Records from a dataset
* * * * * * * * *
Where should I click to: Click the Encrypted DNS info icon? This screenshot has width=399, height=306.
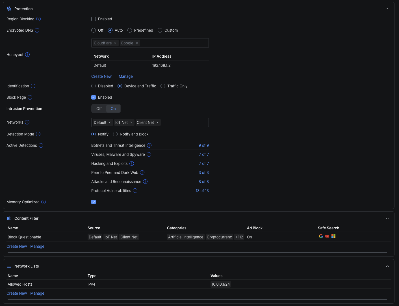click(x=37, y=30)
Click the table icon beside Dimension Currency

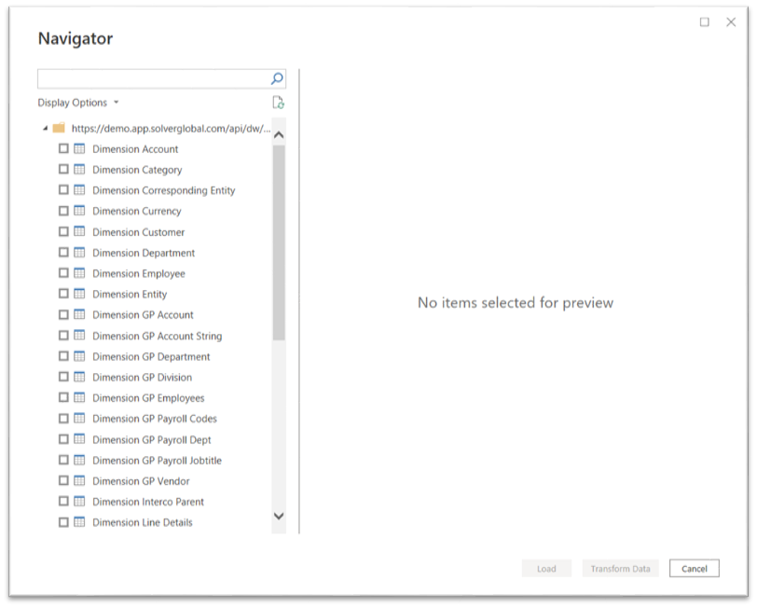click(x=79, y=211)
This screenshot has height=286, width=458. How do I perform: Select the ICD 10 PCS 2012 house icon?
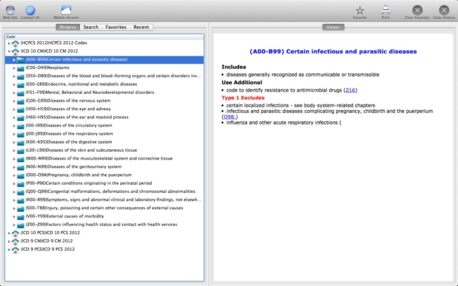pyautogui.click(x=15, y=233)
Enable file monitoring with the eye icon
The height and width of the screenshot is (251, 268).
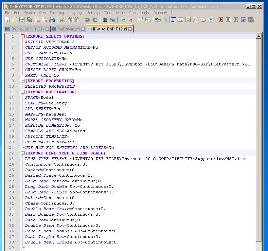coord(211,20)
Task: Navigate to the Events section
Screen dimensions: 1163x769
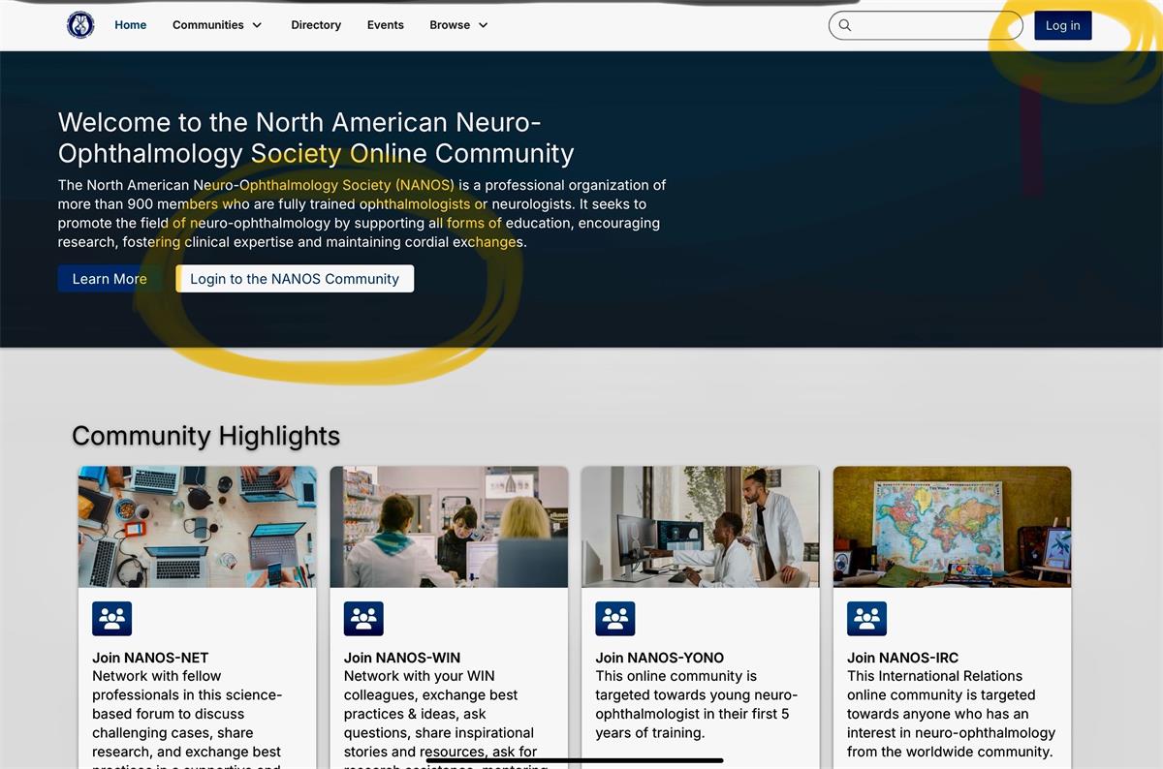Action: (385, 24)
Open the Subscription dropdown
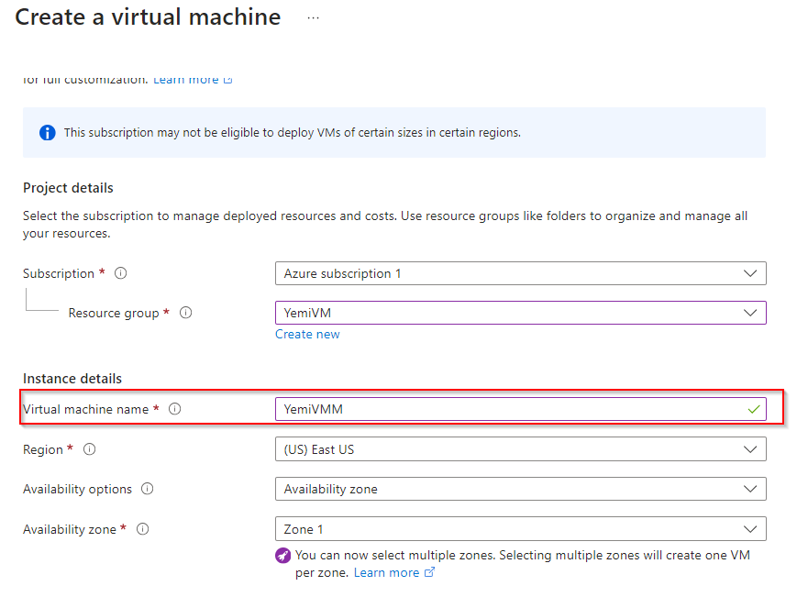Image resolution: width=808 pixels, height=608 pixels. coord(520,273)
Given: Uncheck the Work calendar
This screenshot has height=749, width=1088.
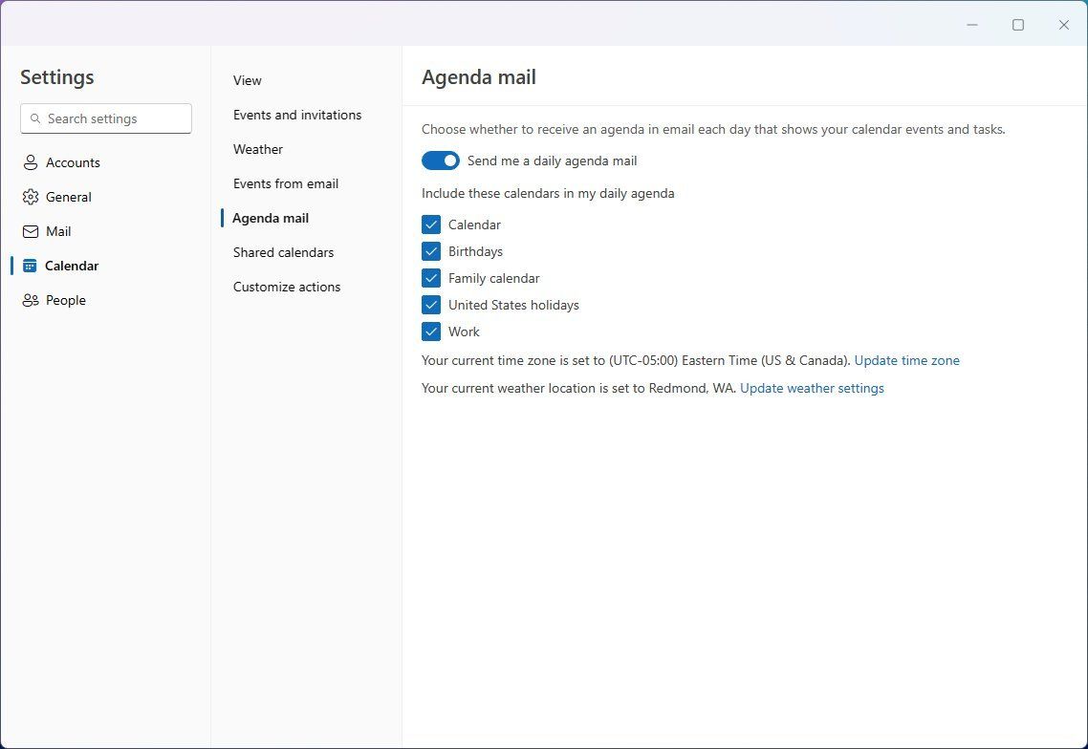Looking at the screenshot, I should pos(430,332).
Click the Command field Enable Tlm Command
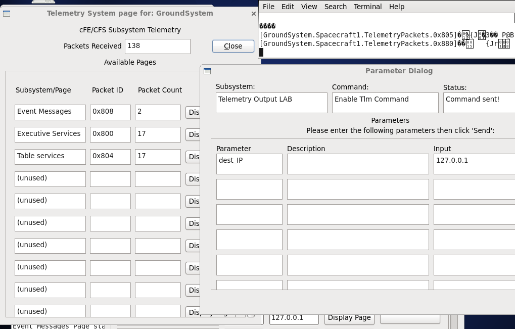Viewport: 515px width, 329px height. (x=385, y=103)
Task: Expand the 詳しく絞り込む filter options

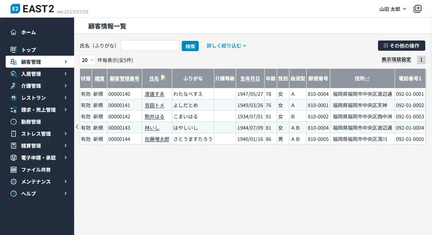Action: coord(226,46)
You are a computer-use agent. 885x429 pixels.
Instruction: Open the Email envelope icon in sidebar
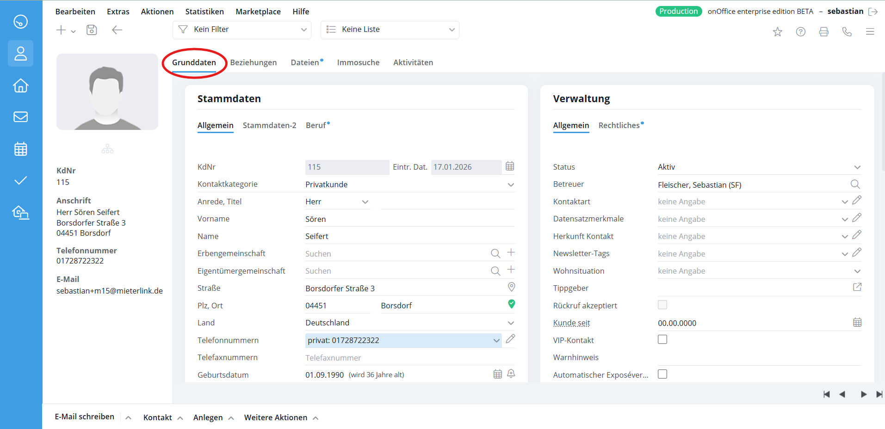click(20, 117)
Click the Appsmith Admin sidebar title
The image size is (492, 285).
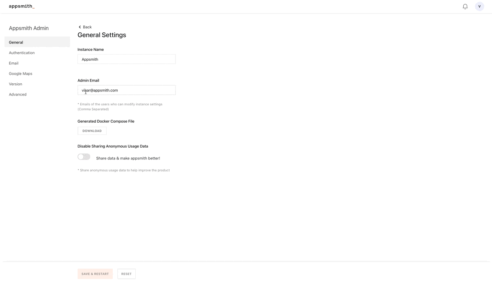coord(29,28)
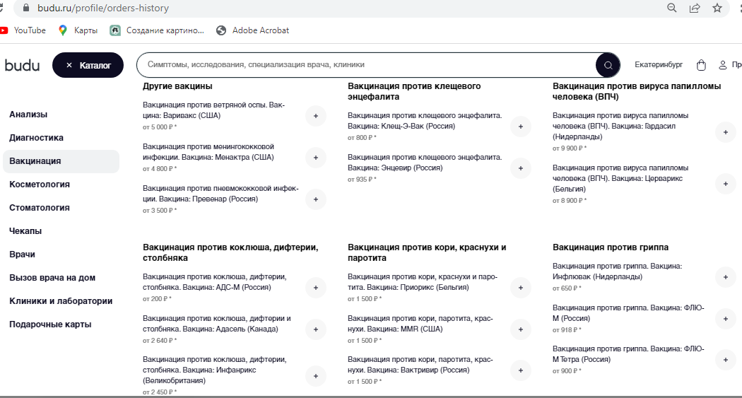Click bookmark star icon in address bar
This screenshot has height=398, width=742.
[717, 8]
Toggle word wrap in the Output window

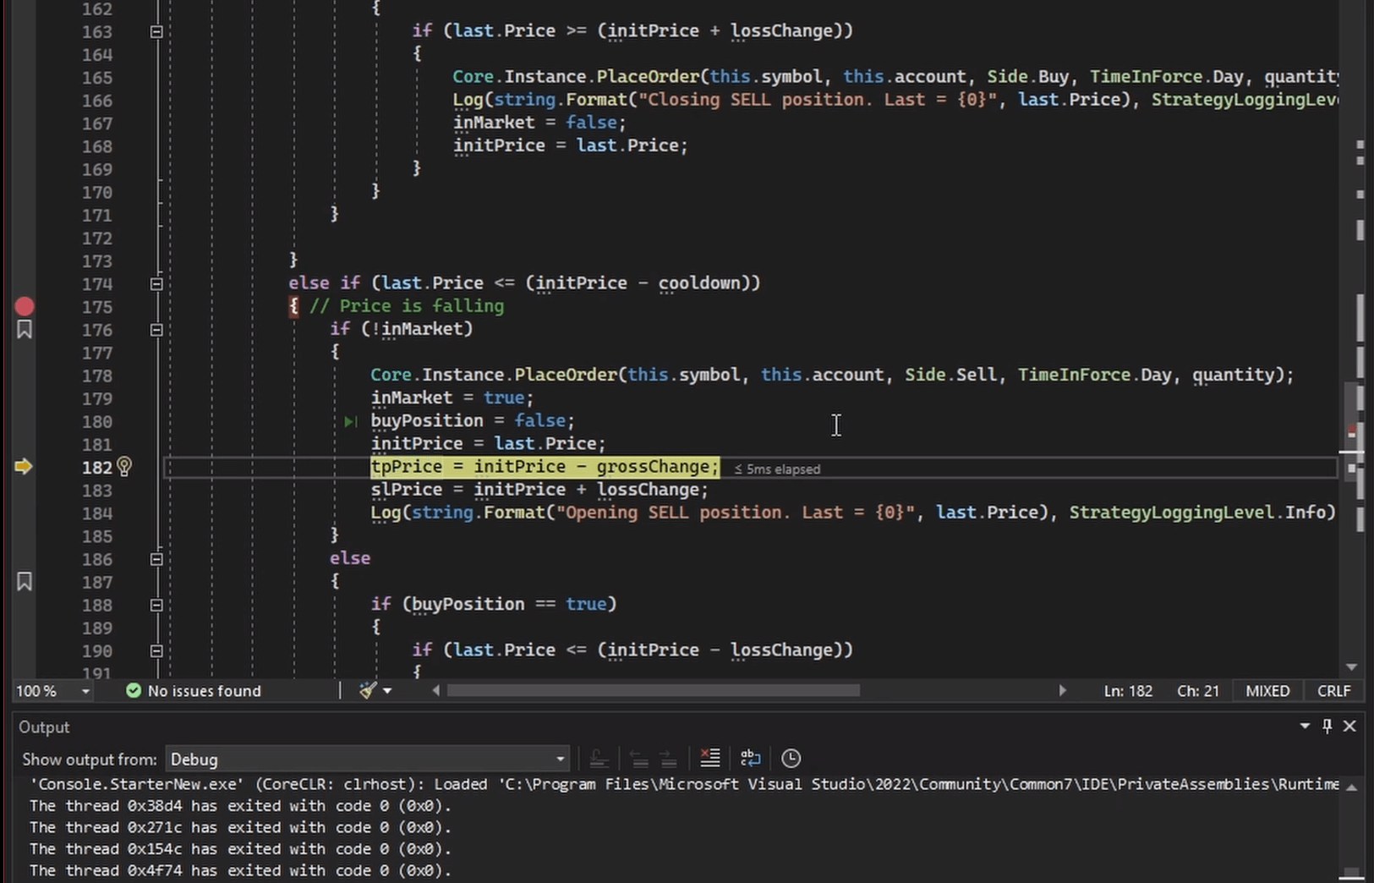click(750, 758)
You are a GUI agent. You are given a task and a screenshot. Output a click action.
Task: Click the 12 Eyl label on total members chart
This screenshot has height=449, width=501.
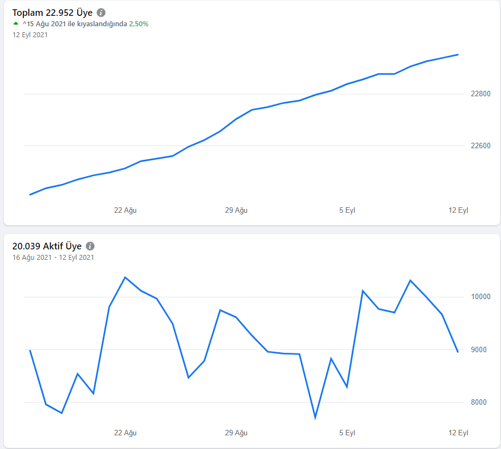tap(458, 211)
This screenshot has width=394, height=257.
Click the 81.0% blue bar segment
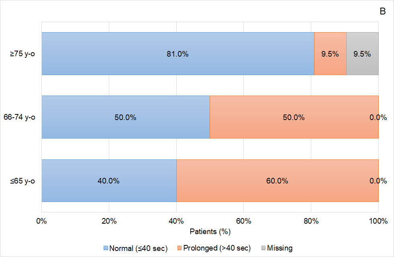(x=178, y=54)
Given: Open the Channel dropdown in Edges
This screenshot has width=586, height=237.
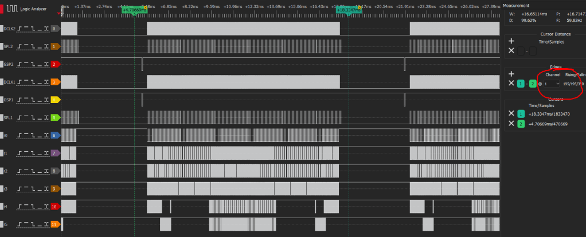Looking at the screenshot, I should [552, 84].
* * * * * * * * *
Activity: Reproduce the data word for word, excluding its pictures.

Task solution:
Where should I click to: Click the Encrypted DNS info icon? This screenshot has width=399, height=306.
click(x=37, y=30)
Click the table icon beside Dimension Currency

click(x=79, y=211)
This screenshot has height=286, width=458. How do I perform: Select the ICD 10 PCS 2012 house icon?
pyautogui.click(x=15, y=233)
Enable file monitoring with the eye icon
The height and width of the screenshot is (251, 268).
coord(211,20)
Task: Navigate to the Events section
Screen dimensions: 1163x769
Action: (385, 24)
Open the Subscription dropdown
Image resolution: width=808 pixels, height=608 pixels. coord(520,273)
Given: Uncheck the Work calendar
This screenshot has height=749, width=1088.
Looking at the screenshot, I should pos(430,332).
Click the Command field Enable Tlm Command
Viewport: 515px width, 329px height. (x=385, y=103)
Task: Expand the 詳しく絞り込む filter options

Action: coord(226,46)
You are a computer-use agent. 885x429 pixels.
Instruction: Open the Email envelope icon in sidebar
click(20, 117)
Click the Appsmith Admin sidebar title
The image size is (492, 285).
coord(29,28)
Click bookmark star icon in address bar
This screenshot has height=398, width=742.
[717, 8]
Toggle word wrap in the Output window

click(750, 758)
You are a GUI agent. You are given a task and a screenshot. Output a click action.
Task: Click the 12 Eyl label on total members chart
This screenshot has height=449, width=501.
tap(458, 211)
This screenshot has width=394, height=257.
Click the 81.0% blue bar segment
(x=178, y=54)
Given: Open the Channel dropdown in Edges
This screenshot has width=586, height=237.
Looking at the screenshot, I should [552, 84].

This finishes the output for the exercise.